Handling fixed-length records with embedded unix newlines

Question

I am receiving a text files that is fixed length fields and carriage return/newline delimited records (CRLF). Recently one of the text fields started to present with a newline character in the record (LF). This is obviously causing some problems on our unix server.

I would like to simply look for the use of LF in the file and replace it with a single space, but this will obviously interfere with the windows newlines.

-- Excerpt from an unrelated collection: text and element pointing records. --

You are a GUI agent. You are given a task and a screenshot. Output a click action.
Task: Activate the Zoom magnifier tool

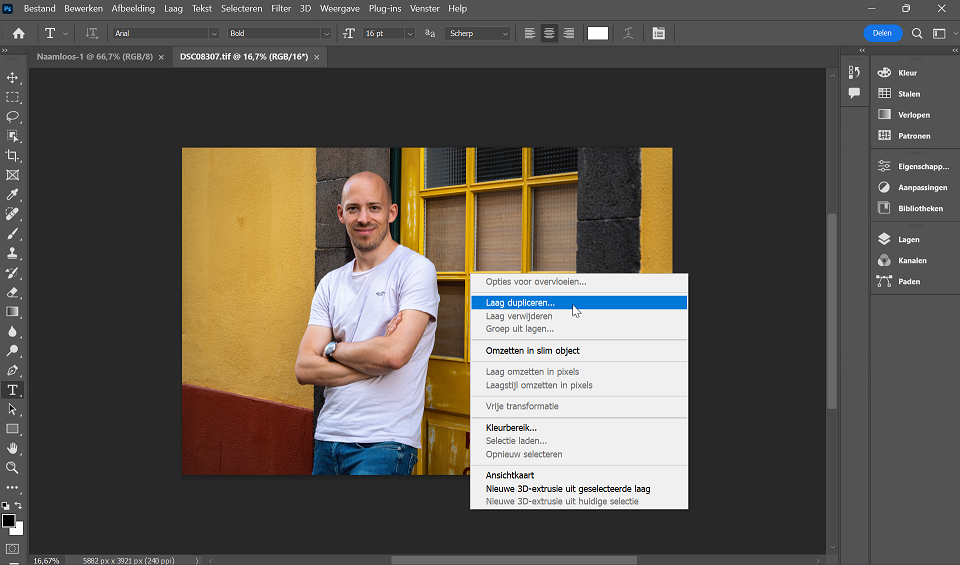coord(13,467)
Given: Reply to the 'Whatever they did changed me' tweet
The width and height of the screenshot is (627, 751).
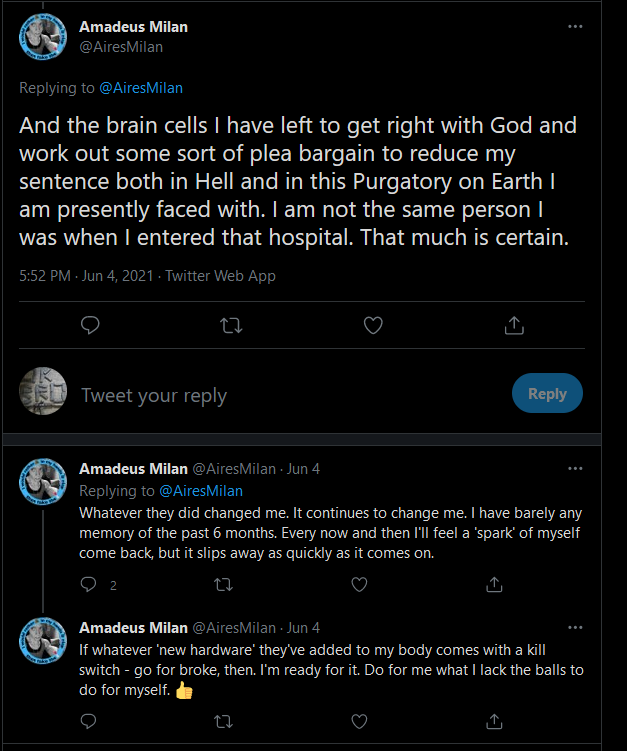Looking at the screenshot, I should 89,584.
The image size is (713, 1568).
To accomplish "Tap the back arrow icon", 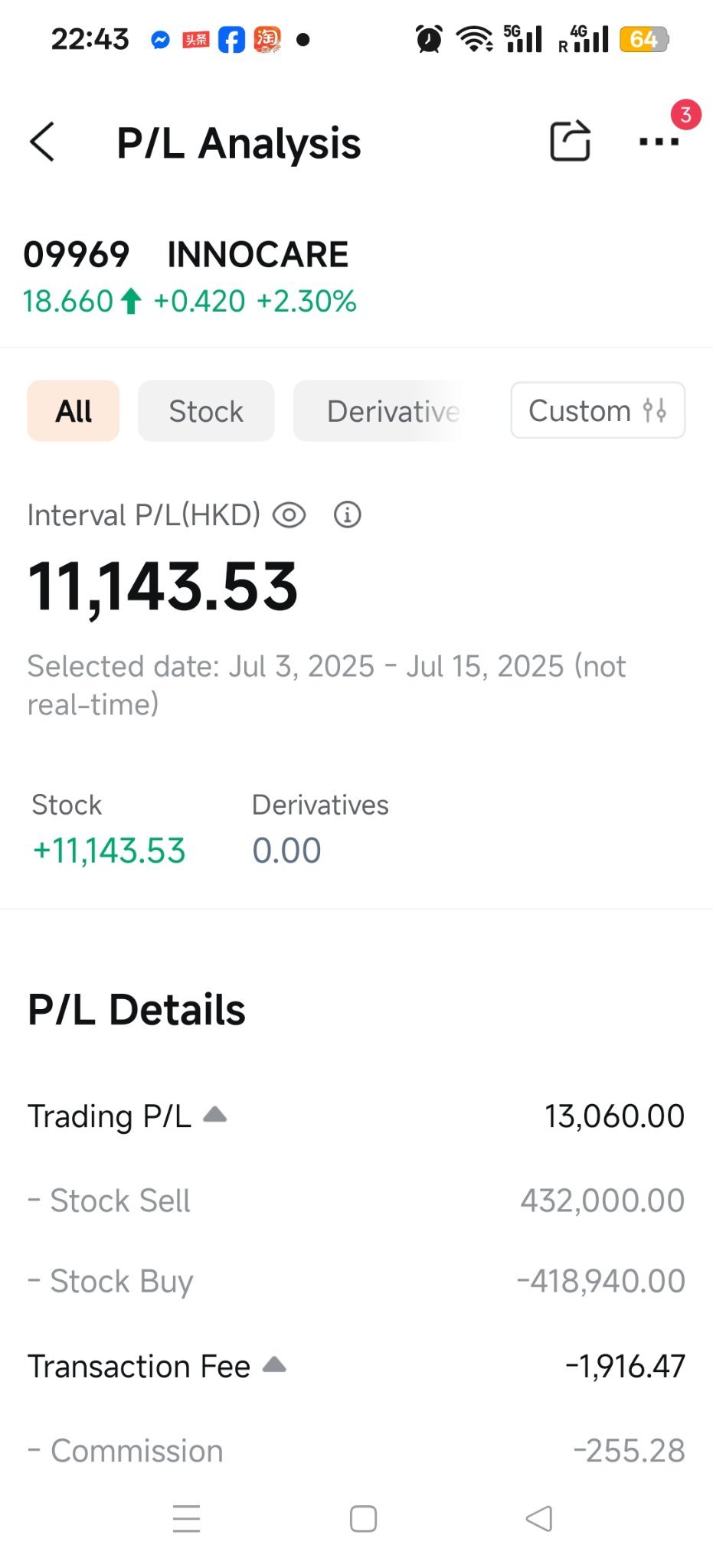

I have tried tr and perl but can't quite seem to get it right:

cat badinput.txt | perl -p -e 's/\x0D\x0A/\x0D/' | perl -p -e 's/\0A/ /' | perl -p -e 's/\x0D/\x0D\x0A/' > goodoutput.txt

The idea is to

• replace CRLF with CR
• replace LF with
• replace CR with CRLF

For some reason I'm not quite getting the CR -> CRLF transformation.

Suggestions?

Answer 1

You can read the whole input with -0777 and then do the substitution:

perl -0777pe 's/\r\n/\r/g;s/\n/ /g;s/\r/\r\n/g' badinput.txt

The parameter are:

• p which outputs the value of $_ at the end of each "line"
• 0777 which sets the record delimiter to undef

Perl Command-line Options

Answer 2

Why not replace \x0A (with a space) when it is not immediately preceded by \x0D

s/(?<!\x0D)\x0A/ /;

This uses negative lookbehind

It is probably safest to read the file into a string ("slurp" it) as it is not clear what those LF/CRLF will do for reading it "line by line" -- what is a "line" on the OS on which this is processed? So

perl -0777 -wpE's/(?<!\x0D)\x0A/ /g' file

The 0777 command switch effectively unsets the input record separator.

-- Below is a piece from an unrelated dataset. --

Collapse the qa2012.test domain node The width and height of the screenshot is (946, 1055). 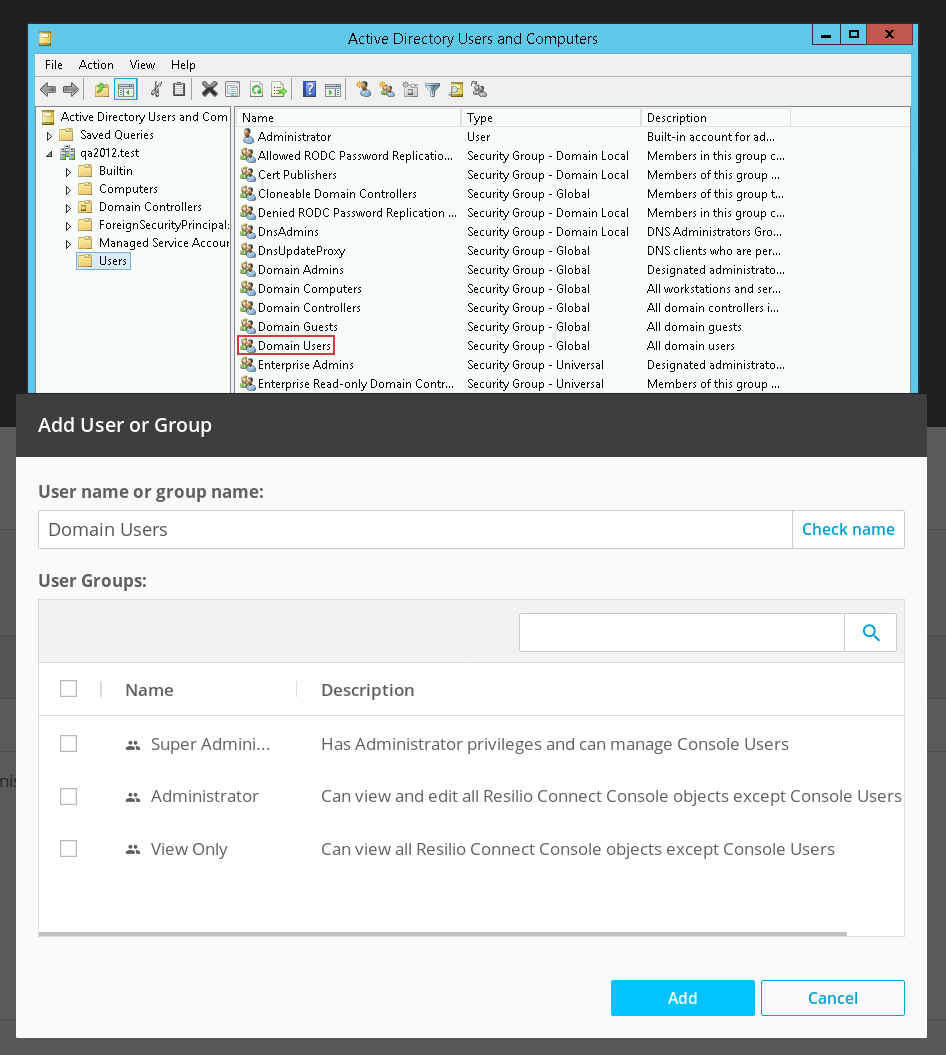(49, 154)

This prints out the file with changes. To change it in place, add -i. See the linkd docs.

Answer 3

To be clear, you have records separated by a carriage-return / newline pair (and I edited your question for that). )And, update, you didn't have CSV as you said you did and fixed-length records makes a big difference. Why are there line endings in fixed-length records?) You can set the line ending to that, read one record at a time, and modify anything you like in it. You don't need chomp or any special line ending armor.

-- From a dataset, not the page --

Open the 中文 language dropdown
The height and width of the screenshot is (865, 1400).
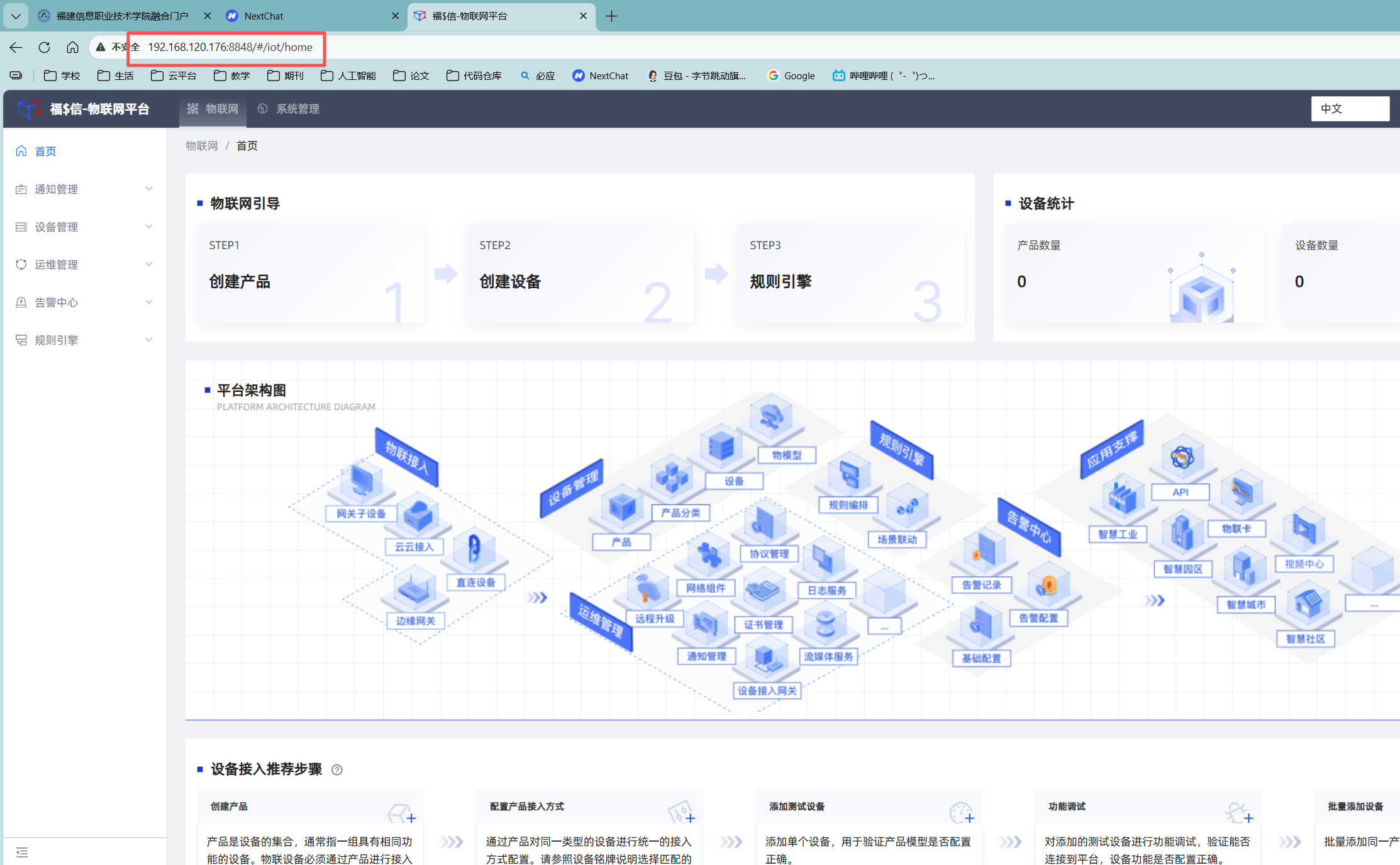(x=1350, y=109)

Here's a sample file, where there's a newline between the two NL literals and the line endings are CRLF (although Stackoverflow won't show you that probably):

one,two,three
uno,dos,tress
dog,cat,NL
NL
one,two,again

And what it looks like (notice 4e 4c 0a 4e 4c)

$ hexdump -C badinput.txt
00000000  6f 6e 65 2c 74 77 6f 2c  74 68 72 65 65 0d 0a 75  |one,two,three..u|
00000010  6e 6f 2c 64 6f 73 2c 74  72 65 73 73 0d 0a 64 6f  |no,dos,tress..do|
00000020  67 2c 63 61 74 2c 4e 4c  0a 4e 4c 0d 0a 6f 6e 65  |g,cat,NL.NL..one|
00000030  2c 74 77 6f 2c 61 67 61  69 6e 0d 0a              |,two,again..|
0000003c

Now I need to read this so that the line endings are CRLF. I set the special variable $/ (input record separator) to whatever I want. Now the bare LF isn't a problem because it's just a part of line 3, and since I don't do anything to the CR, the line endings are still CRLF (which you probably won't see here):

$ perl -ne 'print qq($. $_) } BEGIN { $/ = qq(\xd\xa) ' badinput.txt
1 one,two,three
2 uno,dos,tress
3 dog,cat,NL
NL
4 one,two,again

Next I replace all NL that are not at the end of the line (so, only interior ones). This uses a negative lookahead to check for the absolute end of string: (?!\z), but other sorts of patterns will work (such as zdim's answer):

$ perl -ne 's/\xa(?!\z)/ /g; print qq($. $_) } BEGIN { $/ = qq(\xd\xa) ' badinput.txt
1 one,two,three
2 uno,dos,tress
3 dog,cat,NL NL
4 one,two,again

Since the -n is really just wrapping the argument to -e, I can use its starting and ending braces to open and close different things. I close off the implicit while myself and use the leftover implicit closing brace for the BEGIN. No big whoop. But, this trick doesn't work with -p because there is additional implicit code that perl adds.